## Collected data
◆ ◆ ◆ ◆ ◆ ◆ ◆

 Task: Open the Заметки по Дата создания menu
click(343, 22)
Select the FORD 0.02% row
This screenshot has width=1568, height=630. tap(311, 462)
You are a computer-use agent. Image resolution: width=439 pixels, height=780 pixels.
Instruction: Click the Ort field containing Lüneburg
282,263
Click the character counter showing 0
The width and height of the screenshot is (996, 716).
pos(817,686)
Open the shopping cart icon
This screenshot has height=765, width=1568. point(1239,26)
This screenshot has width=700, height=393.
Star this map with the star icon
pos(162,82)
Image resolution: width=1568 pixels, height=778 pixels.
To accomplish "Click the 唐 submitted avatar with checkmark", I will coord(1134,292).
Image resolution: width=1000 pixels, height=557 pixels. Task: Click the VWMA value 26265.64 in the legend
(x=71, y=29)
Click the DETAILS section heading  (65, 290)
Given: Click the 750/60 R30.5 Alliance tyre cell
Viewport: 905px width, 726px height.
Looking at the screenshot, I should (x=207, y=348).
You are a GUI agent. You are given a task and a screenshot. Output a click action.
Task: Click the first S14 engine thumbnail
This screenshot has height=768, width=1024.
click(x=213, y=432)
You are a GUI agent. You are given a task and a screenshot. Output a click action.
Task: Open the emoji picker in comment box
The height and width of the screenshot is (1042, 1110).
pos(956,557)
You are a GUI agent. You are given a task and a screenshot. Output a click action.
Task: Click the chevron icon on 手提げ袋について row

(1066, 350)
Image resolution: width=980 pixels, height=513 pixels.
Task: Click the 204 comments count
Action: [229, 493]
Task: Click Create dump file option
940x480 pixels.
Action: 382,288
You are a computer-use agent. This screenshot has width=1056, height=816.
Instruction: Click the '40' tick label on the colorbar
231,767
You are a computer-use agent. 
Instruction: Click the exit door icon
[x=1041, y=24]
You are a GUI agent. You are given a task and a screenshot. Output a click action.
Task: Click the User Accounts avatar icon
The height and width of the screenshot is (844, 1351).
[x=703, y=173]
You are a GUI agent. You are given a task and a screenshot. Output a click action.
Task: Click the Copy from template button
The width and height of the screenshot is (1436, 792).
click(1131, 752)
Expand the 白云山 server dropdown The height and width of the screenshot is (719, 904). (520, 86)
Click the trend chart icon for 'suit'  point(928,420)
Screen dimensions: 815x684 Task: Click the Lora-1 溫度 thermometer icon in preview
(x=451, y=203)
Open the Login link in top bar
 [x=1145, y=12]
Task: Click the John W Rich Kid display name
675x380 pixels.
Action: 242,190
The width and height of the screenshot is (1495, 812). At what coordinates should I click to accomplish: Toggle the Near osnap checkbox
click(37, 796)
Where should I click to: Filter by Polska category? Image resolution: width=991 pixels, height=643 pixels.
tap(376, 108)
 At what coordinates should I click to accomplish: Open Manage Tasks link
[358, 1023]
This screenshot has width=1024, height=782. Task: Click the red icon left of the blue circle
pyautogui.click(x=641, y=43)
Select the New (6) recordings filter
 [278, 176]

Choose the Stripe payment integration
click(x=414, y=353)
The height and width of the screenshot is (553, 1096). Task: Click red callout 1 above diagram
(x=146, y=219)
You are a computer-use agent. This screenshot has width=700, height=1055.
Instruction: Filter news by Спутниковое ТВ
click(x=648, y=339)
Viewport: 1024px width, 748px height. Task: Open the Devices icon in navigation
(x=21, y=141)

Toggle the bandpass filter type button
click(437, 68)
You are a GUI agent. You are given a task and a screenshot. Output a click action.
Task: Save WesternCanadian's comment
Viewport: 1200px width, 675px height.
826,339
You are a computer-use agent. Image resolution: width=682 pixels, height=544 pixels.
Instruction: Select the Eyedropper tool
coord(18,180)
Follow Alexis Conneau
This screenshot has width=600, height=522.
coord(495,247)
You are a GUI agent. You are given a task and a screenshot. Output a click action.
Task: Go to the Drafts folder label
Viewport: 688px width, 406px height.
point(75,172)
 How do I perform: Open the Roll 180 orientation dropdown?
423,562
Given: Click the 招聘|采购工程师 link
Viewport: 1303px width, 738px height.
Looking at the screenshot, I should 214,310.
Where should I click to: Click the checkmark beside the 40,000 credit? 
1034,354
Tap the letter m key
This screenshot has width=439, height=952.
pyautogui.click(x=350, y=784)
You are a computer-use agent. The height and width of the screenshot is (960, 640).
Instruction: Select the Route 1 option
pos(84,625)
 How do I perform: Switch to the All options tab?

◆ ◆ ◆ ◆ ◆ ◆ ◆

## TRY IT
All of the entries must be given again, word for word.

## SOLUTION TO THE PROBLEM
 Task: Open the Заметки по Дата создания menu
click(343, 22)
Select the FORD 0.02% row
This screenshot has width=1568, height=630. tap(311, 462)
You are a computer-use agent. Image resolution: width=439 pixels, height=780 pixels.
Instruction: Click the Ort field containing Lüneburg
282,263
Click the character counter showing 0
The width and height of the screenshot is (996, 716).
pos(817,686)
Open the shopping cart icon
This screenshot has height=765, width=1568. point(1239,26)
This screenshot has width=700, height=393.
Star this map with the star icon
pos(162,82)
Image resolution: width=1568 pixels, height=778 pixels.
To accomplish "Click the 唐 submitted avatar with checkmark", I will coord(1134,292).
Image resolution: width=1000 pixels, height=557 pixels. Task: Click the VWMA value 26265.64 in the legend
(x=71, y=29)
Click the DETAILS section heading  (65, 290)
Given: Click the 750/60 R30.5 Alliance tyre cell
Viewport: 905px width, 726px height.
Looking at the screenshot, I should (x=207, y=348).
You are a GUI agent. You are given a task and a screenshot. Output a click action.
Task: Click the first S14 engine thumbnail
This screenshot has height=768, width=1024.
click(x=213, y=432)
You are a GUI agent. You are given a task and a screenshot. Output a click action.
Task: Open the emoji picker in comment box
The height and width of the screenshot is (1042, 1110).
pos(956,557)
You are a GUI agent. You are given a task and a screenshot. Output a click action.
Task: Click the chevron icon on 手提げ袋について row

(1066, 350)
Image resolution: width=980 pixels, height=513 pixels.
Task: Click the 204 comments count
Action: [229, 493]
Task: Click Create dump file option
940x480 pixels.
Action: 382,288
You are a computer-use agent. This screenshot has width=1056, height=816.
Instruction: Click the '40' tick label on the colorbar
231,767
You are a computer-use agent. 
Instruction: Click the exit door icon
[x=1041, y=24]
You are a GUI agent. You are given a task and a screenshot. Output a click action.
Task: Click the User Accounts avatar icon
The height and width of the screenshot is (844, 1351).
[x=703, y=173]
You are a GUI agent. You are given a task and a screenshot. Output a click action.
Task: Click the Copy from template button
The width and height of the screenshot is (1436, 792).
click(1131, 752)
Expand the 白云山 server dropdown The height and width of the screenshot is (719, 904). (520, 86)
Click the trend chart icon for 'suit'  point(928,420)
Screen dimensions: 815x684 Task: Click the Lora-1 溫度 thermometer icon in preview
(x=451, y=203)
Open the Login link in top bar
 [x=1145, y=12]
Task: Click the John W Rich Kid display name
675x380 pixels.
Action: 242,190
The width and height of the screenshot is (1495, 812). At what coordinates should I click to accomplish: Toggle the Near osnap checkbox
click(37, 796)
Where should I click to: Filter by Polska category? Image resolution: width=991 pixels, height=643 pixels.
tap(376, 108)
 At what coordinates should I click to accomplish: Open Manage Tasks link
[358, 1023]
This screenshot has width=1024, height=782. Task: Click the red icon left of the blue circle
pyautogui.click(x=641, y=43)
Select the New (6) recordings filter
 [278, 176]

Choose the Stripe payment integration
click(x=414, y=353)
The height and width of the screenshot is (553, 1096). Task: Click red callout 1 above diagram
(x=146, y=219)
You are a computer-use agent. This screenshot has width=700, height=1055.
Instruction: Filter news by Спутниковое ТВ
click(x=648, y=339)
Viewport: 1024px width, 748px height. Task: Open the Devices icon in navigation
(x=21, y=141)

Toggle the bandpass filter type button
click(437, 68)
You are a GUI agent. You are given a task and a screenshot. Output a click action.
Task: Save WesternCanadian's comment
Viewport: 1200px width, 675px height.
826,339
You are a computer-use agent. Image resolution: width=682 pixels, height=544 pixels.
Instruction: Select the Eyedropper tool
coord(18,180)
Follow Alexis Conneau
This screenshot has width=600, height=522.
coord(495,247)
You are a GUI agent. You are given a task and a screenshot. Output a click action.
Task: Go to the Drafts folder label
Viewport: 688px width, 406px height.
point(75,172)
 How do I perform: Open the Roll 180 orientation dropdown?
423,562
Given: Click the 招聘|采购工程师 link
Viewport: 1303px width, 738px height.
Looking at the screenshot, I should 214,310.
Where should I click to: Click the checkmark beside the 40,000 credit? 
1034,354
Tap the letter m key
This screenshot has width=439, height=952.
pyautogui.click(x=350, y=784)
You are a computer-use agent. The height and width of the screenshot is (960, 640).
Instruction: Select the Route 1 option
pos(84,625)
 How do I perform: Switch to the All options tab?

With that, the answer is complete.